The news of President and Mrs. Trump’s positive COVID tests broke just as I was finishing writing this piece. In the spirit of compassion, I wish them both well.
Since the presidential-debate-turned-horror-show, I have struggled to make sense of it, as I’m sure many of you have.
What causes Donald Trump to commit endless wanton acts of cruelty? The constant breaking of norms?
As I’ve written since 2015, his acts are not susceptible to political analysis, only psychological analysis. The “debate” was only the most recent example – and one of the most egregious.
David Brooks wrote yesterday: “…the crucial thing about Donald Trump is that he is not a nationalist who uses immoral means. He is first and foremost an immoralist, whose very being was defined by dishonesty, cruelty, betrayal and cheating long before he put on political garb.”
All societies are organized around a series of norms – “standards or patterns, especially of social behavior, that are typical or expected of a group.” As I quoted Lawrence Douglas in my last commentary: “…norms define the limits of appropriate behavior; when someone violates them, we expect the violator to pay a price. Not so in Trump’s case.”
As the Atlantic article I also cited there said: “Trump’s behavior and declared intent leave no room to suppose that he will accept the public’s verdict if the vote goes against him. He lies prodigiously – to manipulate events, to secure advantage, to dodge accountability, to ward off injury to his pride.”
In a phone conversation yesterday, my companion incisively observed that Donald Trump’s norm-shattering behavior says as much about us as it does about him. Do we reward or punish the breaking of our democracy’s norms?
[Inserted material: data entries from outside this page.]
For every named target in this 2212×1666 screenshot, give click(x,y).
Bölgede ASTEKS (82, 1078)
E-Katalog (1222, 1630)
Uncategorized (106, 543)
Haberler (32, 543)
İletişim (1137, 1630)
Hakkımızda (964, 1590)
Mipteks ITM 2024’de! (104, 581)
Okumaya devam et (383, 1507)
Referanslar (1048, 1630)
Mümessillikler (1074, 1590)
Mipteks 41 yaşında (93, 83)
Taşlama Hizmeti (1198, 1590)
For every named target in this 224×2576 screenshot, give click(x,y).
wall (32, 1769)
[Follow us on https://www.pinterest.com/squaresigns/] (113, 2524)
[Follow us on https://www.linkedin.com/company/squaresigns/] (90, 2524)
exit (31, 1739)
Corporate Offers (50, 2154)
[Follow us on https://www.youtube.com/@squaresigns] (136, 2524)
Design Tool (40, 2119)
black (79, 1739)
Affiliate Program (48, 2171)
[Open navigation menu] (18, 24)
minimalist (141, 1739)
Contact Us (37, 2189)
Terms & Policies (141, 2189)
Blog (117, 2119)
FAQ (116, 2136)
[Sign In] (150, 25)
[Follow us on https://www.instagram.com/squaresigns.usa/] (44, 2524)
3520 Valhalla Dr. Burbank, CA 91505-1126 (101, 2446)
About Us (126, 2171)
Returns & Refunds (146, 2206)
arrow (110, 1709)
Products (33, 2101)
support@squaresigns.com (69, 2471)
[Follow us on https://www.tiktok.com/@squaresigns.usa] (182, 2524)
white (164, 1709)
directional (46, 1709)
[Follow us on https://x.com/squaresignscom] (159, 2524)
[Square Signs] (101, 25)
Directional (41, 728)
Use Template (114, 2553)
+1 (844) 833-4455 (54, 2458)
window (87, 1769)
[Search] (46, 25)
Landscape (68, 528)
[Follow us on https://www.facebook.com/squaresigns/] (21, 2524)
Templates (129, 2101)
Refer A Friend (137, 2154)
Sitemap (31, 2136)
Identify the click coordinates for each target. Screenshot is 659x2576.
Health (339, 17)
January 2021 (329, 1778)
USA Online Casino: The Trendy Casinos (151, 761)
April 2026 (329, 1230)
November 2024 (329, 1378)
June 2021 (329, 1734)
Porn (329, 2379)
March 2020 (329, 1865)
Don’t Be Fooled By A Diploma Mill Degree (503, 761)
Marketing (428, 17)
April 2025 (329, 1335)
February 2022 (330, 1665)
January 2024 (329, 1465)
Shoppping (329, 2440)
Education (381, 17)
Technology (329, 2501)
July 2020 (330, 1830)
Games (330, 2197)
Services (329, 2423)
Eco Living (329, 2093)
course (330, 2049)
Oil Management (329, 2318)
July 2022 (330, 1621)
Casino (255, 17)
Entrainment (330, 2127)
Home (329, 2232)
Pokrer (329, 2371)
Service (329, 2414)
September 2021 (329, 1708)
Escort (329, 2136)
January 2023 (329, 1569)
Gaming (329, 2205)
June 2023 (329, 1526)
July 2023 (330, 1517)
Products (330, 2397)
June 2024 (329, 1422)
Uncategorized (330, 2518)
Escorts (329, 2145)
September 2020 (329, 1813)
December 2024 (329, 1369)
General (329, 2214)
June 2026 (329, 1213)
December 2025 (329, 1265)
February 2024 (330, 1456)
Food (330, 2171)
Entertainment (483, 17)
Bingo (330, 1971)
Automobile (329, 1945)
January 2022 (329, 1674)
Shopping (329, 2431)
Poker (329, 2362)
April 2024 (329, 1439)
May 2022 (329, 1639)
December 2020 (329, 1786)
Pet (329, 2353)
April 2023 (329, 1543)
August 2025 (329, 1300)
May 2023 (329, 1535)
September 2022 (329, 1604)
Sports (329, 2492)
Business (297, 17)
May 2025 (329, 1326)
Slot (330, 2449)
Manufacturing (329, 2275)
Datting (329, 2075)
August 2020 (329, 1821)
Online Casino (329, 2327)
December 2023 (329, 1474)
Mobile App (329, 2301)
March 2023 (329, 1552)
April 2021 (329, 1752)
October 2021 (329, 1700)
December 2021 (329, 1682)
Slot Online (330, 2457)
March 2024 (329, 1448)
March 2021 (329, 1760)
Then, it occurred to me that we could clearly see this coming. Recent reporting about Donald Trump’s tax returns reveals that he was bailed out of his most recent financial mess by a gusher called “The Apprentice.” A so-called “reality” TV show based on public displays of wanton cruelty. “You’re fired!” The breaking of norms. On TV. For all to see. To actually delight in.
The fact that it was a “hit” tells us something ugly about our collective selves. The 2016 election did, too.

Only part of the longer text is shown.